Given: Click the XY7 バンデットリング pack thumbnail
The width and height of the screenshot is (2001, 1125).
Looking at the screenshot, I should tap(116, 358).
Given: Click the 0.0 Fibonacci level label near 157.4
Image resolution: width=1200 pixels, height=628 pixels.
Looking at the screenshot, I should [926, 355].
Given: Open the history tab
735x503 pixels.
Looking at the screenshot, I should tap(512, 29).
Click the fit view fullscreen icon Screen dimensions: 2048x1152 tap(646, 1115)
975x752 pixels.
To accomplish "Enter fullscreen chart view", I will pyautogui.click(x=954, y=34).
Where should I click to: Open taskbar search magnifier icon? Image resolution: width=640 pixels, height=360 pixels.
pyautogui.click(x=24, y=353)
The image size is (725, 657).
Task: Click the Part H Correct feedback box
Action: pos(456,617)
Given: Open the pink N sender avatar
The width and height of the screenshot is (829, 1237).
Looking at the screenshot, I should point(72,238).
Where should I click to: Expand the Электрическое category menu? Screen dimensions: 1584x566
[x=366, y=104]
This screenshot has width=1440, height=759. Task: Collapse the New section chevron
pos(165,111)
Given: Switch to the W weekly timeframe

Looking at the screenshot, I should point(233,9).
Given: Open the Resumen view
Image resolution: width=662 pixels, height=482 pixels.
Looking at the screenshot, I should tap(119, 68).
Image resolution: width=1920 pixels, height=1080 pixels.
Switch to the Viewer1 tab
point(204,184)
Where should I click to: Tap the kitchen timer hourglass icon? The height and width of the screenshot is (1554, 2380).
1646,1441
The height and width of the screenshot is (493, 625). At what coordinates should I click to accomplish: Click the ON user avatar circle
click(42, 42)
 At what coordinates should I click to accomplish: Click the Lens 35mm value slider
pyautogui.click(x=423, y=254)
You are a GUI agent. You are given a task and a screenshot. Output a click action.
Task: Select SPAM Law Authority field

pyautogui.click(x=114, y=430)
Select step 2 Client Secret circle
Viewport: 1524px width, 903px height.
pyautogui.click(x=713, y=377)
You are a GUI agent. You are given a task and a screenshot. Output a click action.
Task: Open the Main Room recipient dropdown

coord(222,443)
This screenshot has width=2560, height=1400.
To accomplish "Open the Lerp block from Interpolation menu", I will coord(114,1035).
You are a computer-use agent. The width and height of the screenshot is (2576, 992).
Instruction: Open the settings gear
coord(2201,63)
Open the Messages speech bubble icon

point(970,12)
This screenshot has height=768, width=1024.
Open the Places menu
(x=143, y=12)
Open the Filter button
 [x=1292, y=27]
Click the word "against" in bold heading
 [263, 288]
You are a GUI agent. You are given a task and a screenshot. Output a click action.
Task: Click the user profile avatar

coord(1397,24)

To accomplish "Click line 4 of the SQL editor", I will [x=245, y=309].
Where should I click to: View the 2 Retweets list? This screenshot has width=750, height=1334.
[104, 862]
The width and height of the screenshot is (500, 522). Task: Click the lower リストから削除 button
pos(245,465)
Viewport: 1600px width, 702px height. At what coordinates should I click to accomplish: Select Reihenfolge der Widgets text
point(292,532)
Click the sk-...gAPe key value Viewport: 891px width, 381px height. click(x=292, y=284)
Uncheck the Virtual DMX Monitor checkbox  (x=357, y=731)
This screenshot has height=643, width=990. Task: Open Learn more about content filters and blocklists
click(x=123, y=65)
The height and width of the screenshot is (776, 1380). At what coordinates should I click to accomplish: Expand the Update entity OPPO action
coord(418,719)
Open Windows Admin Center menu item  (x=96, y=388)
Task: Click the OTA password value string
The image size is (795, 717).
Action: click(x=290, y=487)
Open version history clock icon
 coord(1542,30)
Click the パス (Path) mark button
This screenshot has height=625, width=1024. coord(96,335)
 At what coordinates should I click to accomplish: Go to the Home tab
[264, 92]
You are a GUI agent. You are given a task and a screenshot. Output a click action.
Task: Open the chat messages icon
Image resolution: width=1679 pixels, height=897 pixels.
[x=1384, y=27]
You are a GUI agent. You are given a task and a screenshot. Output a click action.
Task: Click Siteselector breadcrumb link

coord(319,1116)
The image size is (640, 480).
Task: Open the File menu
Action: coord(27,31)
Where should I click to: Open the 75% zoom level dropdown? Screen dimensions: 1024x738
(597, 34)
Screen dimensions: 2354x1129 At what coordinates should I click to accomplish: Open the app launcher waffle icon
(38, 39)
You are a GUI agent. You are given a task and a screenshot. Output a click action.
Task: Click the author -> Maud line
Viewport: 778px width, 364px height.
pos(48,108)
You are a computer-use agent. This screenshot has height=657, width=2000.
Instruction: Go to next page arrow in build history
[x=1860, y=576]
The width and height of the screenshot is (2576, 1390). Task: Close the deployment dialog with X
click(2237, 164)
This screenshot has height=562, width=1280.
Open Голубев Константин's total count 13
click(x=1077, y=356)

Aufgabenstellung:
Geben Sie die Zeilen oben wortgetreu wieder, und zwar von der Zeile mit „Screen dimensions: 2354x1129“ bis zur Zeile mit „pos(48,108)“, beide eingeschlossen.

Vollständige Ausgabe:
Screen dimensions: 2354x1129 At what coordinates should I click to accomplish: Open the app launcher waffle icon
(38, 39)
You are a GUI agent. You are given a task and a screenshot. Output a click action.
Task: Click the author -> Maud line
Viewport: 778px width, 364px height.
pos(48,108)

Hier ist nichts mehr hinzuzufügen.